Top of Given data
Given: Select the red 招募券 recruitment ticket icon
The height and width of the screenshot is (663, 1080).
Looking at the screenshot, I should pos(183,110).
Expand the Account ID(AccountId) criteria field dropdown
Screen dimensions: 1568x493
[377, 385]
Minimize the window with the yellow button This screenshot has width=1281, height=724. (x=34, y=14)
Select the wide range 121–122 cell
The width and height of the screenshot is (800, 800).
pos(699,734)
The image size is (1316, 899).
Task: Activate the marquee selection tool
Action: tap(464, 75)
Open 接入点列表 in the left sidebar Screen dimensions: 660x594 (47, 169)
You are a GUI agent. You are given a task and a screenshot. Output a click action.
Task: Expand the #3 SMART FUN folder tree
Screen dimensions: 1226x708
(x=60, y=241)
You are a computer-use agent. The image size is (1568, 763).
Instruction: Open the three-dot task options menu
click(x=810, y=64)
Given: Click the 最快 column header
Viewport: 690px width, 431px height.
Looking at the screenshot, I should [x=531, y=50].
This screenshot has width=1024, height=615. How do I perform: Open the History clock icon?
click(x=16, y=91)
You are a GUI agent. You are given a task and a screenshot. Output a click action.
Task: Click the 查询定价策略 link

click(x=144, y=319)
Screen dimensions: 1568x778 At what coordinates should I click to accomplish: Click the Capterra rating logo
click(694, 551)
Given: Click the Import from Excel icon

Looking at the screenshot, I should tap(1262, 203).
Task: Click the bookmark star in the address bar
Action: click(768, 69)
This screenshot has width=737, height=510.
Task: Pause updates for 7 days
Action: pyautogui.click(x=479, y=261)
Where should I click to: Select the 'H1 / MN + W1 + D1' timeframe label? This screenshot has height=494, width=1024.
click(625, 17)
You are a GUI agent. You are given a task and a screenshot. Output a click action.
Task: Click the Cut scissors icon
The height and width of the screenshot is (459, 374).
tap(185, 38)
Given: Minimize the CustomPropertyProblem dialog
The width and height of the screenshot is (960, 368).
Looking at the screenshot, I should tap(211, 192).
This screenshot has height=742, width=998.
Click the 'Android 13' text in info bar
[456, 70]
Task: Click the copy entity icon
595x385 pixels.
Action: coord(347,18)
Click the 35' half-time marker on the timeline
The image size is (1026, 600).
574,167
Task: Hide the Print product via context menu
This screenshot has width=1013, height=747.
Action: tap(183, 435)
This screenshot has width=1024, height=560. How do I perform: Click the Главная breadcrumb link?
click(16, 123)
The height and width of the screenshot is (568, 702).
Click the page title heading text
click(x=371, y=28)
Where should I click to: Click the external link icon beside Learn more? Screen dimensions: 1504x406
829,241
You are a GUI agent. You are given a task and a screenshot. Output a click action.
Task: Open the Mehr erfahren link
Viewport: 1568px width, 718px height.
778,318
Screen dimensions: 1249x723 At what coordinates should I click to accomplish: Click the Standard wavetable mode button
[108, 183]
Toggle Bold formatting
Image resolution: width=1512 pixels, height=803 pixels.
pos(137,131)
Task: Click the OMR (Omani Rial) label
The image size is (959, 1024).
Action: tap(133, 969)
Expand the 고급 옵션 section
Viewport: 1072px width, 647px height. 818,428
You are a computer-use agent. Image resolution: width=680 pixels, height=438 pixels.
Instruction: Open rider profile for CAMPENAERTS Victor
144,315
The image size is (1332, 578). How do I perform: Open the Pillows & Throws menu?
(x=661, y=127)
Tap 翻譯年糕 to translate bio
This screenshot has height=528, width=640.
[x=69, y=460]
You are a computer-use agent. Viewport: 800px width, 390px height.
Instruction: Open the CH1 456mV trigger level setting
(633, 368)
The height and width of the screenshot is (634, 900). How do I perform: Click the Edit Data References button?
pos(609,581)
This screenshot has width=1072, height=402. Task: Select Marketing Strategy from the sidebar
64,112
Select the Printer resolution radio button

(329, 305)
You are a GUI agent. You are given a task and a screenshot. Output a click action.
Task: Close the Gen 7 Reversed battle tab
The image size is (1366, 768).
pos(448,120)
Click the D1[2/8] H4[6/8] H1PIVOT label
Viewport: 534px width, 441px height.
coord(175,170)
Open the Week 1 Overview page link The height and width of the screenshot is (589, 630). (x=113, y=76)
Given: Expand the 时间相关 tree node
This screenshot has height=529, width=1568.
Bottom of Given data
Work to complete
Gather each line of the listing containing the word "tree" and show it.

Solution
Task: Expand the #3 SMART FUN folder tree
Given: Expand the 时间相关 tree node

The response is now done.